My (very incomplete) impression is that this is an 'advisory recommendation' that is usually followed. It's hard to understand how they could say, "We know you're desparate for treatment, it's safe, but you still can't have it."

I vaguely recall a previous post mentioned the final decision will be made in February. I expect one of our members will let us know who we can send more messages to. Cort tweeted that FDA received over 700 emails prior to today's meeting. I wonder how many came from folks on this forum.

Cort , thanks for keeping us up-to-date throughout the meeting. I hope it didn't wear you out too much.
 

Hope123

Senior Member
Messages
1,266
I had problems accessing the audio feed as well and am going to ask the FDA contact posted to hopefully get an archived video up. From the FDA site, it is unclear if they will or won't have an archive of the video:

"CDER plans to post archived webcasts after the meeting, however, in cases where transmission was not successful,
archived webcasts will not be available."

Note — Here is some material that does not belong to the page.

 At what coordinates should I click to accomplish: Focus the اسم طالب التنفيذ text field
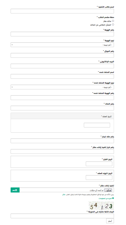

This is going to go against the popular opinion perhaps but I had a lot of doubts and questions about Ampligen that weren't answered pre-meeting. However, I remained mostly neutral about this process since I thought maybe the company will have more to say now. There were things the company could have done anaylsis-wise with the data that would not be overly costly but might have helped the committee members today make better informed decisions. And I can respect the need for safety -- on the one hand, it is up to each individual person to assess how much risk vs. benefit they want to take but on the other hand, the average individual doesn't have the same experience of researchers/ clinicians in seeing patients deteriorate severely or die because of medications either. I also believe there are people out there who did not benefit or might even have had side effects from Ampligen but who are not speaking out publicly because of privacy reasons, public pressure, or concern their experiences might affect those who did or could benefit.

I'm also not convinced that a "No" vote on this drug will shut down future drug development efforts. Even with Ampligen approval, there are likely people who won't respond or have side effects with the drug who will need other drugs. And even for people who respond, Ampligen may not be the definitive treatment and we still need to look for something better.

The big question in my mind is how do we get funding from any source for clinical trials of any drug.